- TASK OBJECTIVE -
Count the lines of the records below that contain the string "Output" and give only that number.

┄┄┄┄┄┄

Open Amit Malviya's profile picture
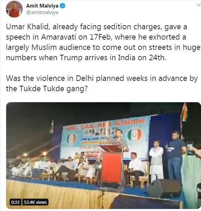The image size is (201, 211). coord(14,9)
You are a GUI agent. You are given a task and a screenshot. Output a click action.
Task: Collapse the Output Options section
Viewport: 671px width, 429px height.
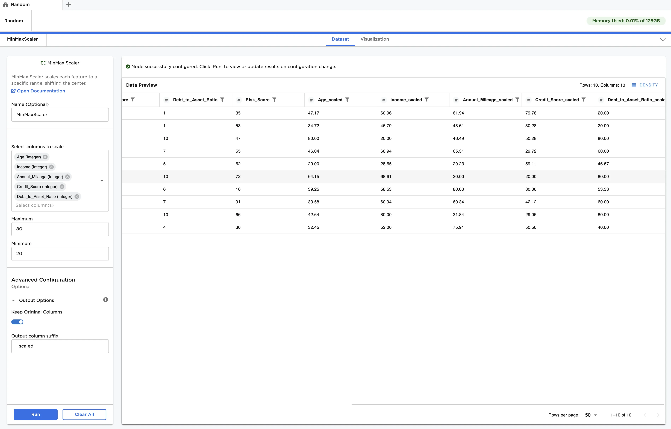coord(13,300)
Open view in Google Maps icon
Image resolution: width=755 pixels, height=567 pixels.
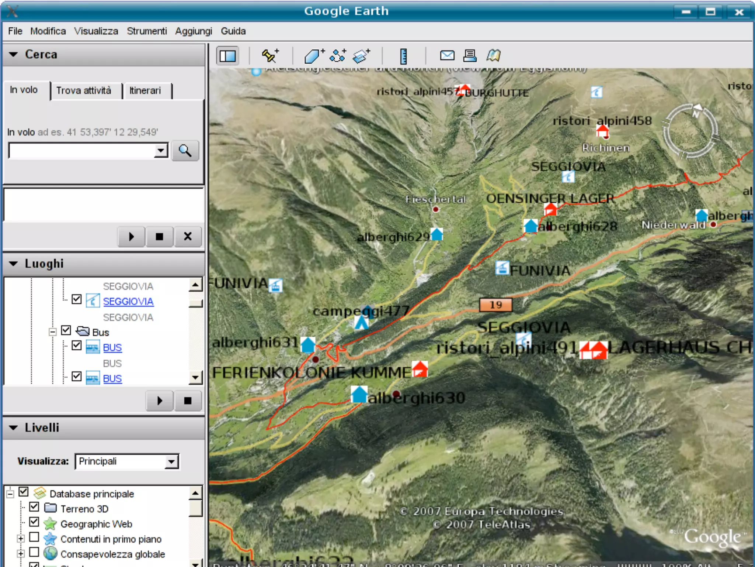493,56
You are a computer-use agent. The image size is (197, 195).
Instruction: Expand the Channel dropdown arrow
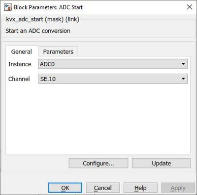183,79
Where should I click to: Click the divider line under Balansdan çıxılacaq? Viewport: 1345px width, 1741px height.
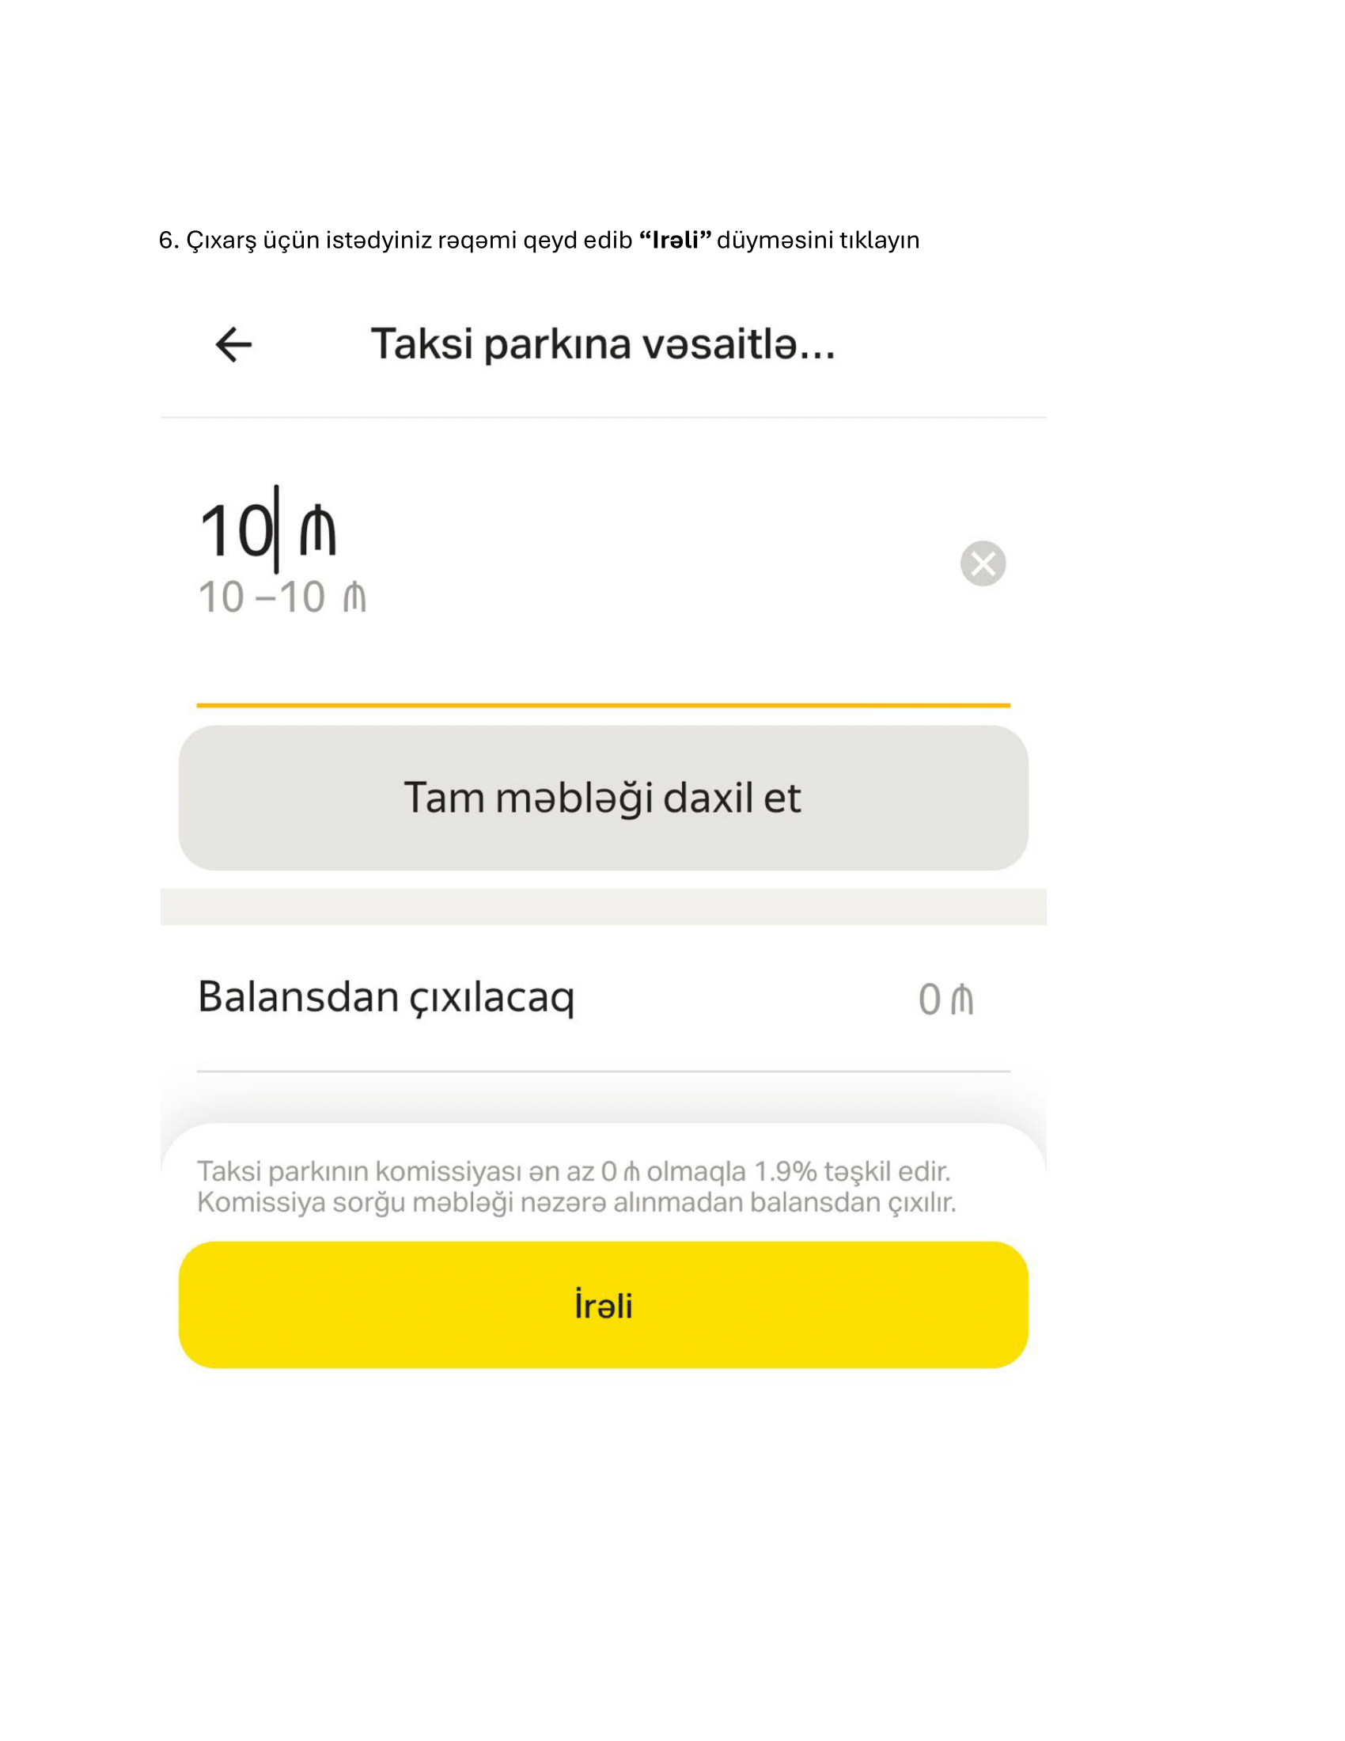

┄┄┄┄┄┄

- FINAL RESULT -
2